Meio-campista de 27 anos foi investigado por supostos cartões amarelos levados de propósito em partidas do campeonato inglês entre 2022 e 2023.
-março 21, 2026
Meio-campista de 27 anos foi investigado por supostos cartões amarelos levados de propósito em partidas do campeonato inglês entre 2022 e 2023.
O jogador Lucas Paquetá, do West Ham, da Inglaterra, foi inocentado nesta quinta-feira (31) no caso que investigava suspeitas de envolvimento do atleta em esquemas de manipulação em jogos do campeonato inglês para o favorecimento de apostadores. O meio-campista era acusado de forçar o recebimento de cartões amarelos em quatro partidas entre 2022 e 2023.
A denúncia da FA (Football Association, federação inglesa de futebol), apresentada em maio de 2024, considerava que Paquetá havia violado a Regra E5 da organização, que versa sobre tentativa de influência direta no andamento, conduta ou qualquer outro aspecto das partidas, em quatro confrontos válidos pelo campeonato inglês: contra Leicester em 12 de novembro de 2022; Aston Villa em 12 de março de 2023; Leeds United em 21 de maio de 2023; e Bournemouth em 12 de agosto de 2023.

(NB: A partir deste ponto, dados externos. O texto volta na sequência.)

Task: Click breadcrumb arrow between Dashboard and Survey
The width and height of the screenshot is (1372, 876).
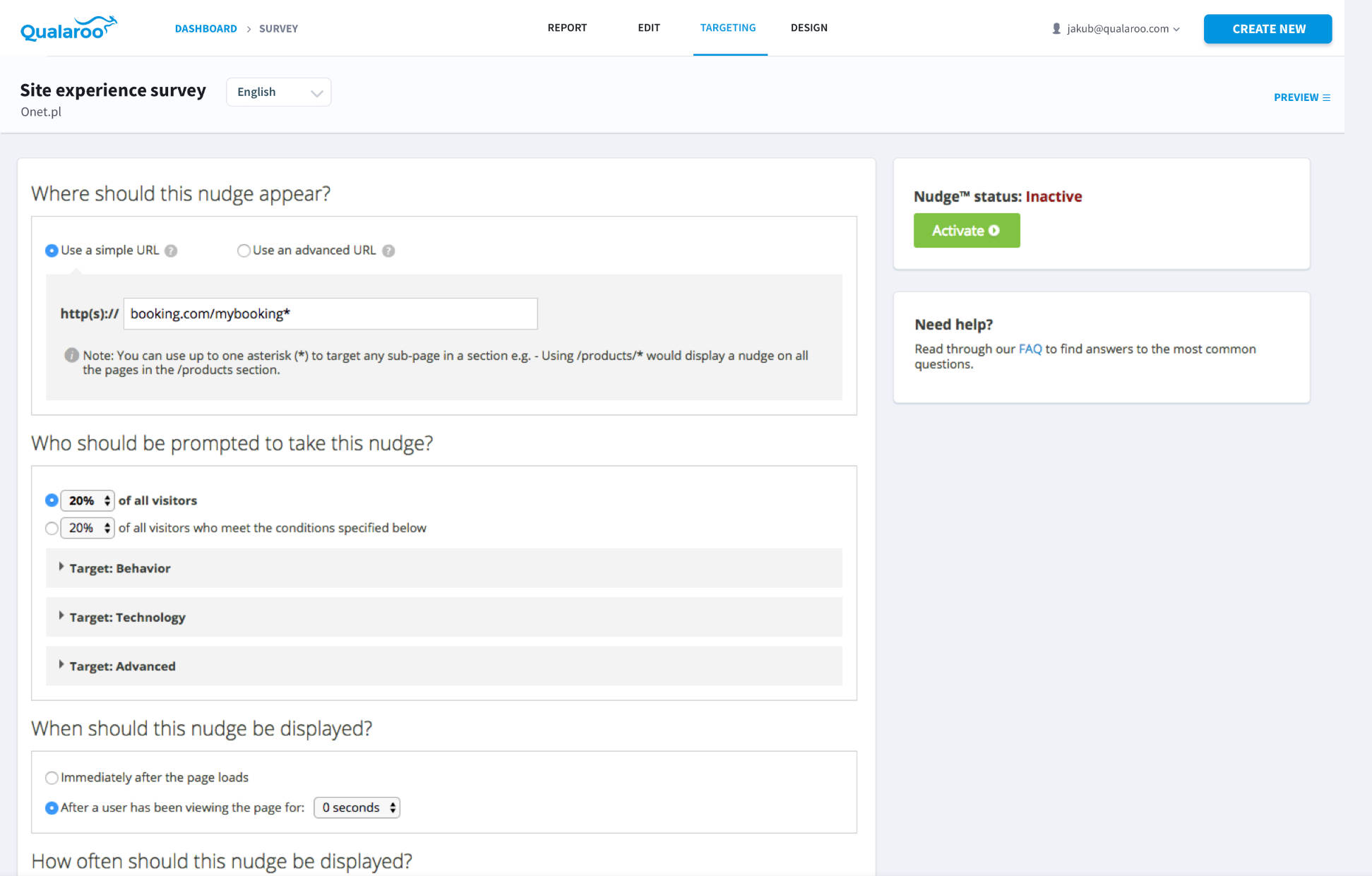Action: [x=249, y=29]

No entendimento da federação, o jogador teria tomado cartões amarelos propositalmente nas partidas mencionadas para favorecer apostadores. Apesar de absolver Paquetá dessas acusações, a Justiça decidiu sancionar o atleta de 27 anos por má conduta no andamento das investigações, ao não colaborar com respostas e fornecimento de informações. A penalização ainda será definida, mas a maior probabilidade é que seja aplicada em forma de multa.
Paquetá seguia atuando pelo clube londrino, mas teve uma queda de desempenho notável conforme as investigações não tinham um desfecho. Caso fosse condenado, o meia poderia ter como pena até mesmo o banimento do futebol. Ele deixou de frequentar as listas da Seleção Brasileira, com a qual disputou a Copa do Mundo de 2022, mesmo ano em que se transferiu do Lyon, da França, para o time atual. O brasileiro se manifestou sobre a decisão da Justiça em uma publicação nas redes sociais:
“Desde o primeiro dia desta investigação, mantive minha inocência contra essas acusações gravíssimas. Não posso dizer mais nada agora, mas também não consigo expressar o quanto sou grato a deus e o quanto estou ansioso para voltar a jogar futebol com um sorriso no rosto. À minha esposa que não soltou a minha mão, ao West Ham, aos torcedores que sempre me apoiaram, ao Fernando Malta e à minha equipe jurídica da Level (Alastair Campbell, Jonathan Hyman, Dan Lowen), Nick de Marco KC, e Kendrah Potts – obrigado por tudo. Toda glória e toda honra seja dada a Deus!”, comemorou o camisa 10 do West Ham.